Exercise: Linear Regression

We will finish this chapter with an exercise that makes use of some of the basic syntax elements described before. Our goal is to implement linear regression. During the course of the workshop, we will come back to this example several times. Let's first have a look at what linear regression is: Suppose you observe the two variables education (in years) and income (per month in dollar), and you want to predict a persons income based on their education. One way to do this is linear regression. Suppose we conducted a study and observed the following data points:

data

On the x-axis, you see the years of education, and on the y-axis you see the monthly income. The task of linear regression is to find a straight line that best describes this relationship:

lr

As you may recall from university, school, or learn just now, a straight line is mathematically described by $y = \alpha + \beta x$, where in our case, $y$ corresponds to income and $x$ to years of education.

Exercise

Write a function predict that takes x, α and β as inputs and returns the predicted value for y.

show solution
Solution
function predict(x, α, β)
    y = α .+ β*x
    return y
end


Let's simulate some data for the task at hand. First, we load the Random package (a Julia package for random number generation) and set a seed (to make our experiments reproducible):

using Random
Random.seed!(1234)
Random.TaskLocalRNG()

Next, we generate some random values for years of education:

x = 10 .+ 3*randn(20)
20-element Vector{Float64}:
 12.911968986565643
  7.062344765394401
 12.705582650782281
  9.901590612266082
  8.197623329933316
  5.664468654141301
 18.12227182514734
 14.573343590306788
 12.279412060022398
  7.355689281410555
 12.117979401347831
 13.274665846160229
 12.614493558642724
 10.257073327019132
 12.880237454462616
 12.723510996809502
  9.383108871915919
 12.312109525273629
  6.358179486488937
 13.274495746205444

This produces a vector of 20 values with 10 years of education as the average, and some normally distributed random variation (with mean 0 and standard deviation 3).

Exercise

Use your previously defined function predict to generate some values for income (y) with α = 1000, β = 300

show solution
Solution
y = predict(x, 1000, 300)
20-element Vector{Float64}:
 4873.590695969693
 3118.70342961832
 4811.674795234685
 3970.4771836798245
 3459.2869989799947
 2699.3405962423903
 6436.681547544202
 5372.003077092037
 4683.82361800672
 3206.7067844231665
 4635.39382040435
 4982.399753848069
 4784.348067592817
 4077.1219981057397
 4864.071236338785
 4817.053299042851
 3814.932661574776
 4693.632857582088
 2907.453845946681
 4982.348723861633


Since in reality, income does not perfectly depend on education, but there is some random variation, we add this random variation to y:

y += 500*randn(20)
# In case you don't know the "+="-sign:
# This is the same as writing y = y + 500*randn(20)
20-element Vector{Float64}:
 4823.645221195984
 2755.6322668011885
 4870.718613298108
 4441.843603957124
 3454.3306407860846
 2580.7422256856644
 6319.658088985575
 5976.1103158123615
 5659.967831314555
 3368.559310292467
 4256.475254144916
 5567.071070065267
 5523.281634582452
 4050.7583412019408
 4981.319314300481
 4810.9504254983985
 3963.103061086381
 5096.559166818264
 2859.8794629077993
 5348.951251046224

And voilà! We have some data to work with.
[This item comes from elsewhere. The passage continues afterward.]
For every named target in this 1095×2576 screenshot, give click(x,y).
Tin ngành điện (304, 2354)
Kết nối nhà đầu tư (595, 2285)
In reality of course, we don't know the values for $\alpha$ and $\beta$, but we have to estimate them from the data. To do so, we first need some indication of how good a certain combination of values works for our data. Usually, we use the sum of squared errors for this task:

\[\sum_{i=1}^n (\hat{y}_i - y_i)^2\]

So we go through all of our n data points (i = 1, ..., n) and for each of those data points we compute the squared distance between the prediction, $\hat{y}_i$, and the value we observed in reality, $y_i$.

Exercise

Define a function squared_error that takes a vector of predicted values and a vector of observed values as input and computes the sum of squared errors between them.

show solution
Solution
function squared_error(y, ŷ)
    return sum((y - ŷ).^2)
end

(In case you are wondering, can by typed as y\hat<tab>)


Exercise

Using your previously defined predict and squared_error functions to define a function squared_error_regression that takes as input values for α, β, x and y and returns as output the squared error between predictions and observed values. Then, use this function to compute the squared error for the parameter values 1. β = 100, α = 200 and 2. β = 300, α = 1000

show solution
Solution
function squared_error_regression(α, β, y, x)
    return squared_error(y, predict(x, α, β))
end

squared_error_regression(200, 100, y, x)
squared_error_regression(1000, 300, y, x)
2.1926837150818703e8
3.098658500723127e6


You should see that the error corresponding to the true parameters we used to simulate the data is much lower.